Adesso gli aiuti internazionali previsti arriverebbero ad Adana, Turchia, per poi arrivare nella regione di Gazientep colpita dal terremoto e poi da lì raggiungerebbero le zone colpite della Siria. Le strade del valico di Bad al-Hawa sono gravemente danneggiate e l’unica strada percorribile da Gazientep al valico è attualmente inaccessibile.

Sanzioni internazionali

Il terremoto ha colpito violentemente anche le zone controllate dal governo, in particolare Aleppo, già parzialmente distrutta dalla guerra civile e dall’assedio del 2016. Queste zone, come tutto il resto del territorio sotto il controllo del presidente Assad, sono alle prese con le sanzioni statunitensi ed europee. I governi stranieri e molte organizzazioni internazionali preferiscono non far passare gli aiuti attraverso il governo poiché si pensa che questi verrebbero sottratti dai funzionari siriani. Martedì 7 gennaio Khaled Hboubati, direttore della Mezzaluna Rossa siriana, ha chiesto la rimozione delle sanzioni per far fronte ai devastanti effetti del terremoto. Il Paese non avrebbe solo bisogno di beni di prima necessità, ma anche di macchinari pesanti, ambulanze e autopompe per continuare le operazioni di salvataggio e per rimuovere le macerie. Infatti al momento il popolo siriano sta scavando con pochissimi mezzi a disposizione e i caschi bianchi chiedono un immediato aiuto internazionale. Gli Usa, fino a questa mattina, non avevano risposto all’appello del presidente Assad di revocare le sanzioni. Nelle ultime ore però una circolare diffusa dal Dipartimento del Tesoro di Washington stabilisce un allentamento di 180 giorni delle sanzioni per permettere i soccorsi. L’Ue starebbe pianificando un pacchetto di aiuto pari a tre milioni di euro.

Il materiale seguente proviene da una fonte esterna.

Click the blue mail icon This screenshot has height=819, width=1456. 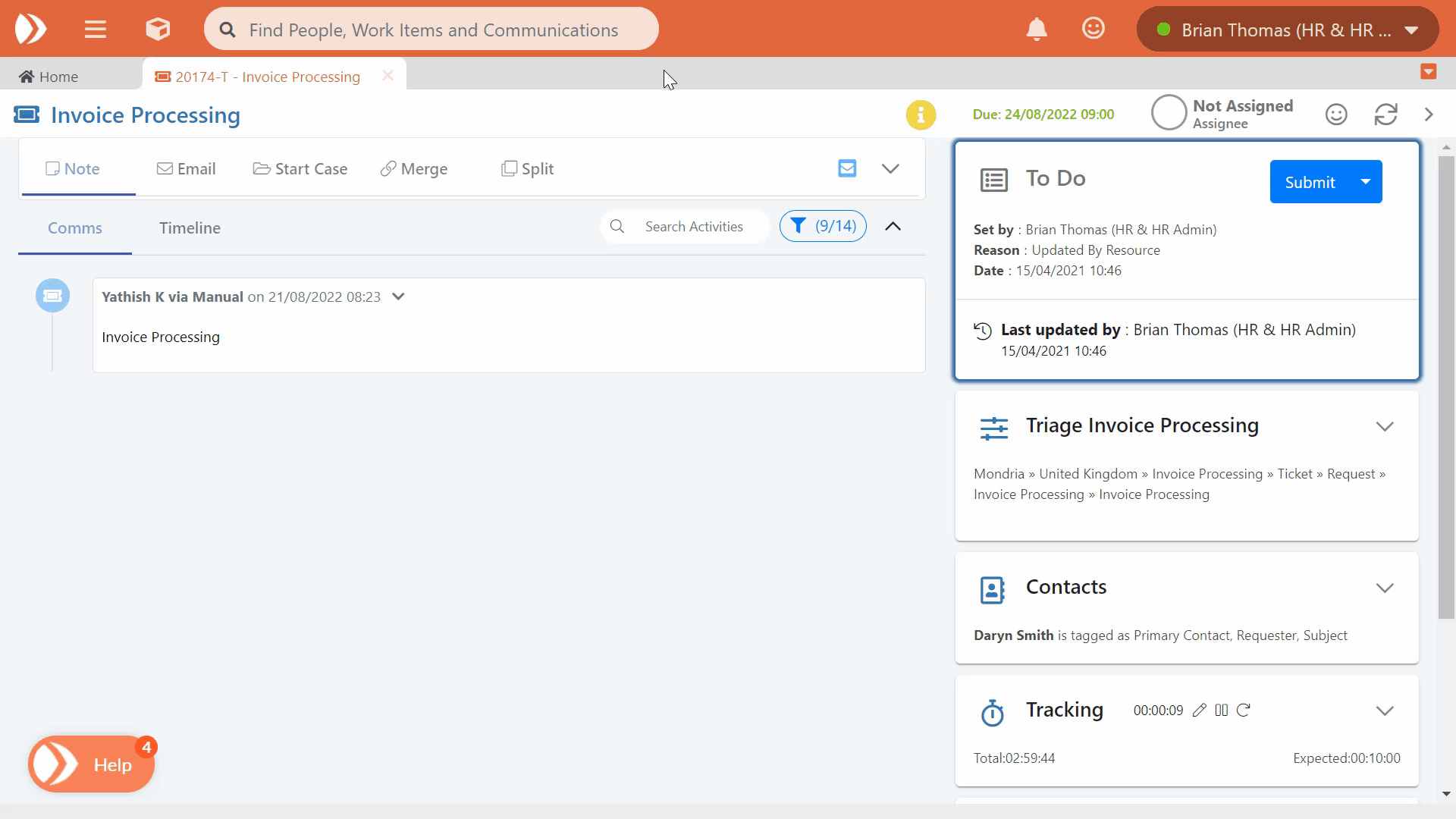coord(847,168)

Organizzazioni non governative internazionali in affanno

Per anni le organizzazioni umanitarie hanno fornito assistenza alla città di Idlib e alle zone circostanti. Tuttavia, come annunciato dal World Food Program nel 2022, i pacchetti di aiuti destinati alle famiglie sono diminuiti drasticamente a causa del limite dei fondi e del moltiplicarsi delle crisi internazionali. Infatti l’attenzione si è rivolta soprattutto verso l’Ucraina che ha generato una nuova crisi umanitaria bisognosa di urgente aiuto. I precedenti sforzi umanitari in Siria sono stati comunque non all’altezza e poco più che sufficienti rispetto alla crisi reale, lasciando poco o nulla come prevenzione per emergenze di questo tipo o per calamità naturali.

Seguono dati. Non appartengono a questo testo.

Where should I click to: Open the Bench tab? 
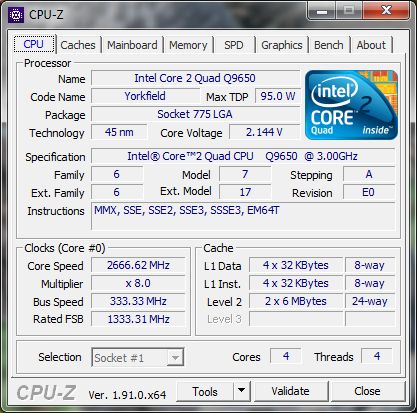click(328, 45)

Si sta quindi aggravando una situazione particolarmente difficoltosa nella quale le organizzazioni umanitarie cercavano da tempo di tamponare crisi e problematiche di per sé difficili quali carestie e malattie. In questo contesto l’unica organizzazione non governativa che sta riuscendo a reperire quanti più aiuti possibili è quella dei Caschi Bianchi, infatti sono già riusciti a ricevere dalla Gran Bretagna 900mila dollari e a entrare in contatto con gli Usa che si sono detti pronti a soddisfare le loro esigenze.

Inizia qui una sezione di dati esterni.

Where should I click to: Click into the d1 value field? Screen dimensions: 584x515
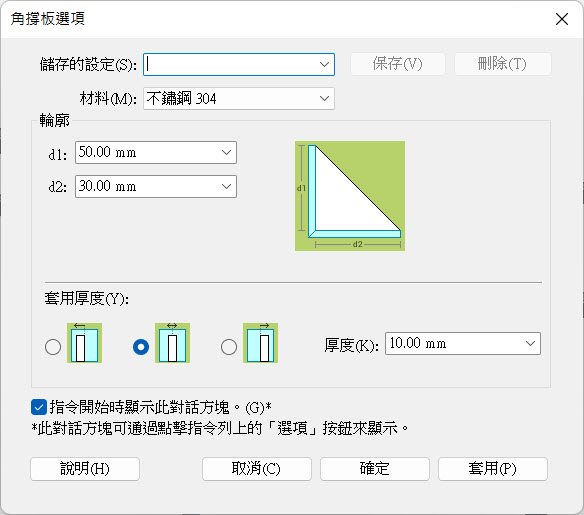(147, 152)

Caschi Bianchi è il nome dato alla Difesa civile siriana, ovvero un’organizzazione umanitaria di protezione civile nata durante la guerra civile dall’iniziativa di un ex militare britannico James Le Mesurier. L’organizzazione ha ricevuto durante gli anni della guerra finanziamenti da Gran Bretagna e Stati Uniti arrivando a cifre milionarie. I volontari di questa organizzazione si sono dichiarati sin da subito neutrali nel conflitto ma, malgrado questo, ha generato molta controversia il premio a loro dedicato da parte dell’organizzazione jihadista Al Nusra nel 2017.